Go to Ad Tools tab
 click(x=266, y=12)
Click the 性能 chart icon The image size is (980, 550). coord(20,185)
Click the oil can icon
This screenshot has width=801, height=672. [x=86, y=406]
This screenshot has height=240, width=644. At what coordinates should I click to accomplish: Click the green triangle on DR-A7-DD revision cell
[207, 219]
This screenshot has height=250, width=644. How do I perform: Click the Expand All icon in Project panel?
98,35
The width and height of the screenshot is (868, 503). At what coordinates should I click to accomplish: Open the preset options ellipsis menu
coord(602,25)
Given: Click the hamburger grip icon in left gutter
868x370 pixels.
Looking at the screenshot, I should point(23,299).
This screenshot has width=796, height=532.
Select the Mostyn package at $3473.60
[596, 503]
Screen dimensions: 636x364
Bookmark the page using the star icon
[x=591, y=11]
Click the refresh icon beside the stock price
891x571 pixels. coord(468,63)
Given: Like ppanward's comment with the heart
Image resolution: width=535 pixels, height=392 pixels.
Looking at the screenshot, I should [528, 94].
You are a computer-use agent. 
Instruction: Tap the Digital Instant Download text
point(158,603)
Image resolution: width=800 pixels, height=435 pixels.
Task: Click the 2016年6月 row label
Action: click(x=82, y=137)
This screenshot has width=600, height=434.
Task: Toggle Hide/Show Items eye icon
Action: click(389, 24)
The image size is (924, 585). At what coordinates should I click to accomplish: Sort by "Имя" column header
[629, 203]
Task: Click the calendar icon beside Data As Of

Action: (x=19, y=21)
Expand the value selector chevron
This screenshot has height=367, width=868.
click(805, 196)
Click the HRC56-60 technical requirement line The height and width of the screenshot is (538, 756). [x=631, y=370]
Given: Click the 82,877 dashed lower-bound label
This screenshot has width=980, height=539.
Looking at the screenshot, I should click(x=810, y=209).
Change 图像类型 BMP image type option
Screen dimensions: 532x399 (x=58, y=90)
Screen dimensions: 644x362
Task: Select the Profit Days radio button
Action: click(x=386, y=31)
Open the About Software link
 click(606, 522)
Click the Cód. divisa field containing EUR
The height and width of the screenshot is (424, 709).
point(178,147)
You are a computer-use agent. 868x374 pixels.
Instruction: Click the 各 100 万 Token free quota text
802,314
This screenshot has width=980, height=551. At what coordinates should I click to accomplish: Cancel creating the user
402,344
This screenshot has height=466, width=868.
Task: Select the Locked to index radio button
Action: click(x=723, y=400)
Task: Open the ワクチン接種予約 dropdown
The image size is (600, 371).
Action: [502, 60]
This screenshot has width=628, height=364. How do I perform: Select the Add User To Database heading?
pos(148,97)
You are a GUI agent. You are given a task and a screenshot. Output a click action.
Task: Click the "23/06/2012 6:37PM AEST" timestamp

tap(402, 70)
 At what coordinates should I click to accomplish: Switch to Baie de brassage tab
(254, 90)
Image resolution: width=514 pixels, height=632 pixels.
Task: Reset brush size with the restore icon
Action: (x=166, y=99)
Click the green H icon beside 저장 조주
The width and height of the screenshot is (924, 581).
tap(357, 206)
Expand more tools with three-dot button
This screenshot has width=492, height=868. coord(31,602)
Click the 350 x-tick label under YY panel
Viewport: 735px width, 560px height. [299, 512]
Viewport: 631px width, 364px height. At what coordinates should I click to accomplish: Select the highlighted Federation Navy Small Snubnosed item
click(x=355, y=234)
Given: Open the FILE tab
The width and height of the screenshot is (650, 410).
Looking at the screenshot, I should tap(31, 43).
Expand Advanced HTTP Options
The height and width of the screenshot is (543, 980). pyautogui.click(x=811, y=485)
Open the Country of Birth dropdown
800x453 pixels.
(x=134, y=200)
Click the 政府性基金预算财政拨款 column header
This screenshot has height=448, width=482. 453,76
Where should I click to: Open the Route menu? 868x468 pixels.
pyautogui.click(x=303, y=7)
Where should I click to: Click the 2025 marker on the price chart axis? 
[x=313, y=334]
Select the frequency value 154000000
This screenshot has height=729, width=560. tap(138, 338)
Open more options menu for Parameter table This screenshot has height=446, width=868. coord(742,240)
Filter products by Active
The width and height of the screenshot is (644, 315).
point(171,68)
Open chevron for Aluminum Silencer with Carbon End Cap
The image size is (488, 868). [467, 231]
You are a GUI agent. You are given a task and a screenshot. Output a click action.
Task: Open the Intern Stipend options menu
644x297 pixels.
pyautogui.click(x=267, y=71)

■ **WHAT THE TASK ASKS**: The full listing, repeated exactly, is the expected answer.

■ **EXERCISE RESULT**:
Go to Ad Tools tab
 click(x=266, y=12)
Click the 性能 chart icon The image size is (980, 550). coord(20,185)
Click the oil can icon
This screenshot has width=801, height=672. [x=86, y=406]
This screenshot has height=240, width=644. At what coordinates should I click to accomplish: Click the green triangle on DR-A7-DD revision cell
[207, 219]
This screenshot has height=250, width=644. How do I perform: Click the Expand All icon in Project panel?
98,35
The width and height of the screenshot is (868, 503). At what coordinates should I click to accomplish: Open the preset options ellipsis menu
coord(602,25)
Given: Click the hamburger grip icon in left gutter
868x370 pixels.
Looking at the screenshot, I should point(23,299).
This screenshot has width=796, height=532.
Select the Mostyn package at $3473.60
[596, 503]
Screen dimensions: 636x364
Bookmark the page using the star icon
[x=591, y=11]
Click the refresh icon beside the stock price
891x571 pixels. coord(468,63)
Given: Like ppanward's comment with the heart
Image resolution: width=535 pixels, height=392 pixels.
Looking at the screenshot, I should [528, 94].
You are a computer-use agent. 
Instruction: Tap the Digital Instant Download text
point(158,603)
Image resolution: width=800 pixels, height=435 pixels.
Task: Click the 2016年6月 row label
Action: click(x=82, y=137)
This screenshot has width=600, height=434.
Task: Toggle Hide/Show Items eye icon
Action: click(389, 24)
The image size is (924, 585). At what coordinates should I click to accomplish: Sort by "Имя" column header
[629, 203]
Task: Click the calendar icon beside Data As Of

Action: (x=19, y=21)
Expand the value selector chevron
This screenshot has height=367, width=868.
click(805, 196)
Click the HRC56-60 technical requirement line The height and width of the screenshot is (538, 756). [x=631, y=370]
Given: Click the 82,877 dashed lower-bound label
This screenshot has width=980, height=539.
Looking at the screenshot, I should click(x=810, y=209).
Change 图像类型 BMP image type option
Screen dimensions: 532x399 (x=58, y=90)
Screen dimensions: 644x362
Task: Select the Profit Days radio button
Action: click(x=386, y=31)
Open the About Software link
 click(606, 522)
Click the Cód. divisa field containing EUR
The height and width of the screenshot is (424, 709).
point(178,147)
You are a computer-use agent. 868x374 pixels.
Instruction: Click the 各 100 万 Token free quota text
802,314
This screenshot has width=980, height=551. At what coordinates should I click to accomplish: Cancel creating the user
402,344
This screenshot has height=466, width=868.
Task: Select the Locked to index radio button
Action: click(x=723, y=400)
Task: Open the ワクチン接種予約 dropdown
The image size is (600, 371).
Action: [502, 60]
This screenshot has width=628, height=364. How do I perform: Select the Add User To Database heading?
pos(148,97)
You are a GUI agent. You are given a task and a screenshot. Output a click action.
Task: Click the "23/06/2012 6:37PM AEST" timestamp

tap(402, 70)
 At what coordinates should I click to accomplish: Switch to Baie de brassage tab
(254, 90)
Image resolution: width=514 pixels, height=632 pixels.
Task: Reset brush size with the restore icon
Action: (x=166, y=99)
Click the green H icon beside 저장 조주
The width and height of the screenshot is (924, 581).
tap(357, 206)
Expand more tools with three-dot button
This screenshot has width=492, height=868. coord(31,602)
Click the 350 x-tick label under YY panel
Viewport: 735px width, 560px height. [299, 512]
Viewport: 631px width, 364px height. At what coordinates should I click to accomplish: Select the highlighted Federation Navy Small Snubnosed item
click(x=355, y=234)
Given: Open the FILE tab
The width and height of the screenshot is (650, 410).
Looking at the screenshot, I should tap(31, 43).
Expand Advanced HTTP Options
The height and width of the screenshot is (543, 980). pyautogui.click(x=811, y=485)
Open the Country of Birth dropdown
800x453 pixels.
(x=134, y=200)
Click the 政府性基金预算财政拨款 column header
This screenshot has height=448, width=482. 453,76
Where should I click to: Open the Route menu? 868x468 pixels.
pyautogui.click(x=303, y=7)
Where should I click to: Click the 2025 marker on the price chart axis? 
[x=313, y=334]
Select the frequency value 154000000
This screenshot has height=729, width=560. tap(138, 338)
Open more options menu for Parameter table This screenshot has height=446, width=868. coord(742,240)
Filter products by Active
The width and height of the screenshot is (644, 315).
point(171,68)
Open chevron for Aluminum Silencer with Carbon End Cap
The image size is (488, 868). [467, 231]
You are a GUI agent. You are given a task and a screenshot. Output a click action.
Task: Open the Intern Stipend options menu
644x297 pixels.
pyautogui.click(x=267, y=71)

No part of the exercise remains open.